## [Assigned task]
Check every line of the data below for the word "will" and say how many have it, without further comment.

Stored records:
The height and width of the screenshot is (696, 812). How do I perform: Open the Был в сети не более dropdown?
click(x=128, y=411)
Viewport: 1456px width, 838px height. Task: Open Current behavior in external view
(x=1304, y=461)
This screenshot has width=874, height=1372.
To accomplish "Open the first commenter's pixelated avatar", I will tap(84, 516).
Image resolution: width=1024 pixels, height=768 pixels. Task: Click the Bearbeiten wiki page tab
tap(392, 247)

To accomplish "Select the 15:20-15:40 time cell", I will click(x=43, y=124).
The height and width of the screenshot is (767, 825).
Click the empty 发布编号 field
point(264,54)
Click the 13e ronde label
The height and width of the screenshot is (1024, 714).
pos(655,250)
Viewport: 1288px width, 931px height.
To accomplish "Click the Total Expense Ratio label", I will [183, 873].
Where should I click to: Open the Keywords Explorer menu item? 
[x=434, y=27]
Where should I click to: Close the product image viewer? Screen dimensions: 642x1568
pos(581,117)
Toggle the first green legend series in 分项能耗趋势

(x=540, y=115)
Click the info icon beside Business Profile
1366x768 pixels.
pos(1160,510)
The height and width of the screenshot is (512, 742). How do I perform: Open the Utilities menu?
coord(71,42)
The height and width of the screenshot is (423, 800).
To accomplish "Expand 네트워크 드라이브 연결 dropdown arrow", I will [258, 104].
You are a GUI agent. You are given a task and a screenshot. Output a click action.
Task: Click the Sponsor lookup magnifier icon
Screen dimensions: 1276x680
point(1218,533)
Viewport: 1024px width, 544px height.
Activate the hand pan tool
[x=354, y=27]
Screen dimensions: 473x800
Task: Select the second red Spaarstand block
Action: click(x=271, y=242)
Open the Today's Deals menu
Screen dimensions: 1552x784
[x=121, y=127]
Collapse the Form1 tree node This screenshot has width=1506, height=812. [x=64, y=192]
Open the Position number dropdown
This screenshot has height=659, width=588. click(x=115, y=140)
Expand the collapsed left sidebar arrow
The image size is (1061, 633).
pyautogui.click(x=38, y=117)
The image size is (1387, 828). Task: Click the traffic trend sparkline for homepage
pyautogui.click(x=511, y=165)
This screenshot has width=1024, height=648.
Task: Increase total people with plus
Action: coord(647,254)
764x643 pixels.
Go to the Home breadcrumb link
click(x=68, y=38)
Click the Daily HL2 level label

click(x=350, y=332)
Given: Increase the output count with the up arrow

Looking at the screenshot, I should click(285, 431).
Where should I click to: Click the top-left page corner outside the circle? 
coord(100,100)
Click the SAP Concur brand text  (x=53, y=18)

## [Answer box]
4